* _SELECTED TEXT_
* START *

This bug has tormented me for a full week now, and I still had not managed to fix it after countless installs on 3 different systems. In the end I followed the tip from Terrance with some tweaks and it seemed to work for me. I decided to clean up my approach and provide it here as a full answer.
The problem seems to be with the binary nvidia binary driver version 390 which is default.
To fix the problem, simply install the next version 396. You can do this in Ubuntu 18.04LTS (Bionic Beaver) follow the steps below:
Run the following command to install a repository dedicated to the latest graphics driver versions:
sudo apt-add-repository ppa:graphics-drivers/ppa
You have to press ENTER at the prompt.
Then run the following command to update your repo locally with new ppa:
sudo apt update
Finally run the following command to install version 396 of the graphics driver:
sudo apt install nvidia-driver-396
At this stage you may be good to go, and simply go to the step with the reboot below. However, I also had to make a small change.
Run the following command to open for editing
sudo nano /usr/share/X11/xorg.conf.d/nvidia-drm-outputclass-ubuntu.conf
In that file, comment out the line that says Option "PrimaryGPU" "yes" and save/close the file with <CTRL + O>
and <CTRL + X>
keyboard combos.
At this stage you may also be fine, however I needed another tweak before I got it working.
Run the following command to edit your sources file>
sudo nano /etc/apt/sources.list
At the bottom of the file add a line on its own:
deb http://us.archive.ubuntu.com/ubuntu/ bionic-proposed multiverse main universe restricted
Save/close the file with <CTRL + O>
and <CTRL + X>
keyboard combos.
Run the following command to update your local repo agian after adding the new source. WARNING: This will add proposed versions of software to your system, which may be less stable.
sudo apt update
sudo apt upgrade
sudo apt dist-upgrade
Run the following command to install some needed packages that may be missing:
sudo apt install libglvnd0 xserver-xorg-core libgl1-mesa-glx
Once this completes, it is time for a reboot.

* END *

* _RECORDS SUPPLIED_
* START *

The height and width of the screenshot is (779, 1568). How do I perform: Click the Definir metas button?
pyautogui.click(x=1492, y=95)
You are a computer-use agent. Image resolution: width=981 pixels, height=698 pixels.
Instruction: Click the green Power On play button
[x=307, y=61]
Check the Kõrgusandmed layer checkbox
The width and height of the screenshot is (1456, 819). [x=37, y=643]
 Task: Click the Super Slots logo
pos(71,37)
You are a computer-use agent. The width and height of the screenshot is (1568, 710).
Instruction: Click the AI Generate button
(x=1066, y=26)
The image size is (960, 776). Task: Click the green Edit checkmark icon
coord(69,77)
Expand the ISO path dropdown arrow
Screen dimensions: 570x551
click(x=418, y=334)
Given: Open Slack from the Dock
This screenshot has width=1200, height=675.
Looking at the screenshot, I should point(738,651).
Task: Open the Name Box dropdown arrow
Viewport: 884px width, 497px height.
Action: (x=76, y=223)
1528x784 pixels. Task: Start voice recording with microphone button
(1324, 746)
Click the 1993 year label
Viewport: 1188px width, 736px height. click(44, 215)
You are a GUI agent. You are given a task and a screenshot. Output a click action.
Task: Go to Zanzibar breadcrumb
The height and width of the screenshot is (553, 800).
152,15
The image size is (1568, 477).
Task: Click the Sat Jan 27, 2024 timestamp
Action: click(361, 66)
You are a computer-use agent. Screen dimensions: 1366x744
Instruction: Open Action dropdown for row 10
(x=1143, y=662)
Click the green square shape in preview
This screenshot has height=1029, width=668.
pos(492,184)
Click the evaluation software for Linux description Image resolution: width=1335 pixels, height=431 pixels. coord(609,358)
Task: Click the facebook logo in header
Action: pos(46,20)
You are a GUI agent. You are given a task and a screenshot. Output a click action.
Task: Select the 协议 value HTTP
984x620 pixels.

* END *

* _EXERCISE 1_
According to the Ubuntu driver guide, which NVIDIA driver version is the default that seems to cause the problem?
* _EXERCISE 2_
Rewrite the Ubuntu driver guide from "Run the following command to edit" up to and including "be less stable.", replacing "keyboard combos" with "key combinations".
* _EXERCISE 3_
Translate this sentence from the Ubuntu driver guide into Spanish: "Once this completes, it is time for a reboot."

* _EXERCISE RESPONSE 1_
Version 390

* _EXERCISE RESPONSE 2_
Run the following command to edit your sources file>
sudo nano /etc/apt/sources.list
At the bottom of the file add a line on its own:
deb http://us.archive.ubuntu.com/ubuntu/ bionic-proposed multiverse main universe restricted
Save/close the file with <CTRL + O>
and <CTRL + X>
key combinations.
Run the following command to update your local repo agian after adding the new source. WARNING: This will add proposed versions of software to your system, which may be less stable.

* _EXERCISE RESPONSE 3_
Una vez que esto termine, es hora de reiniciar.